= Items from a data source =
============
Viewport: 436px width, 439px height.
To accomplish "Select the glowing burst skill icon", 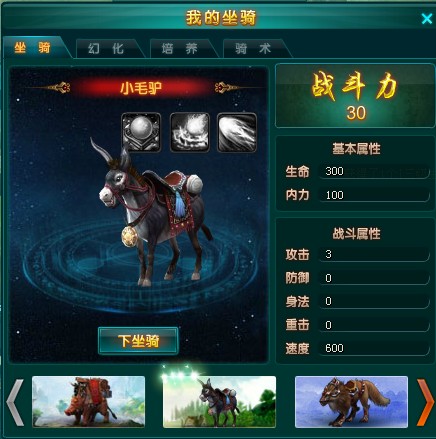I will (x=190, y=132).
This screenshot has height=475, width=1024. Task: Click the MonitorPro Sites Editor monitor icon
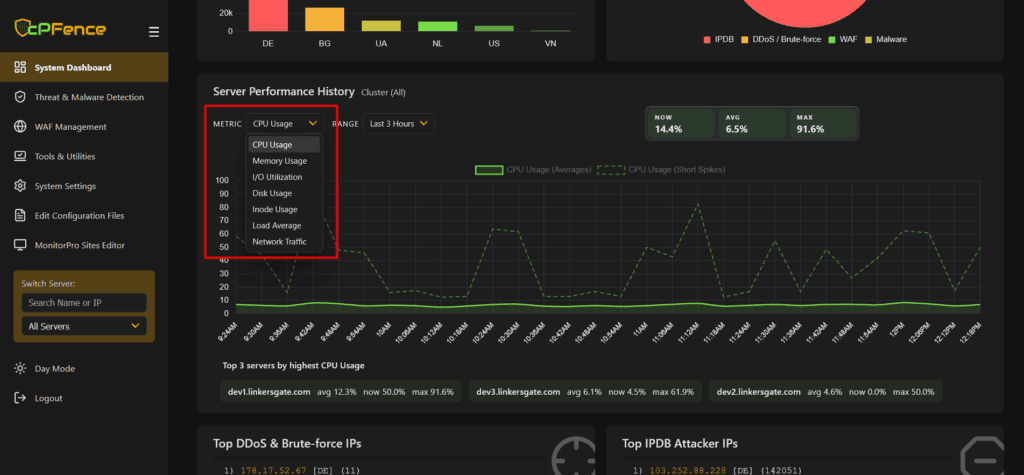click(20, 245)
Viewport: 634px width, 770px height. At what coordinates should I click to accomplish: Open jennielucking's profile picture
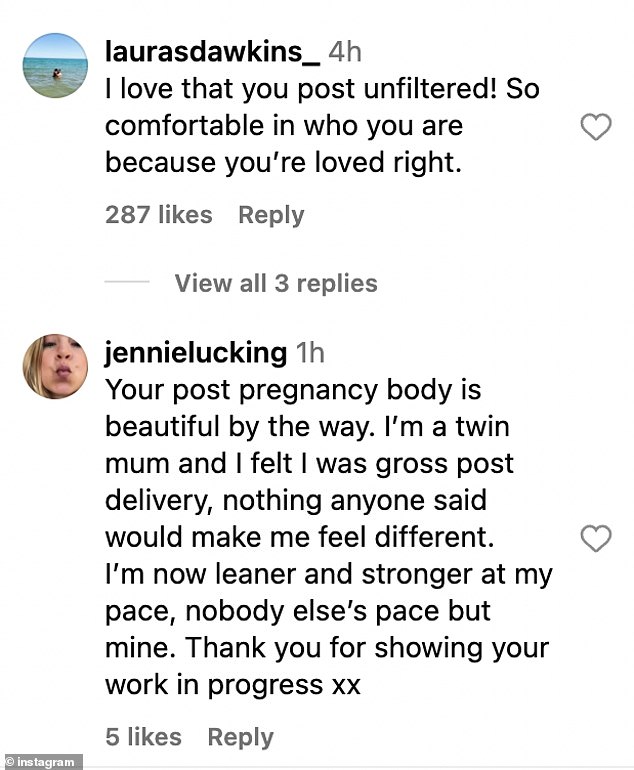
============
Scan the entries and show every line in which the word "Viewport" is found.

Viewport: 436px width, 439px height.
Viewport: 634px width, 770px height. At what coordinates should I click to accomplish: Open jennielucking's profile picture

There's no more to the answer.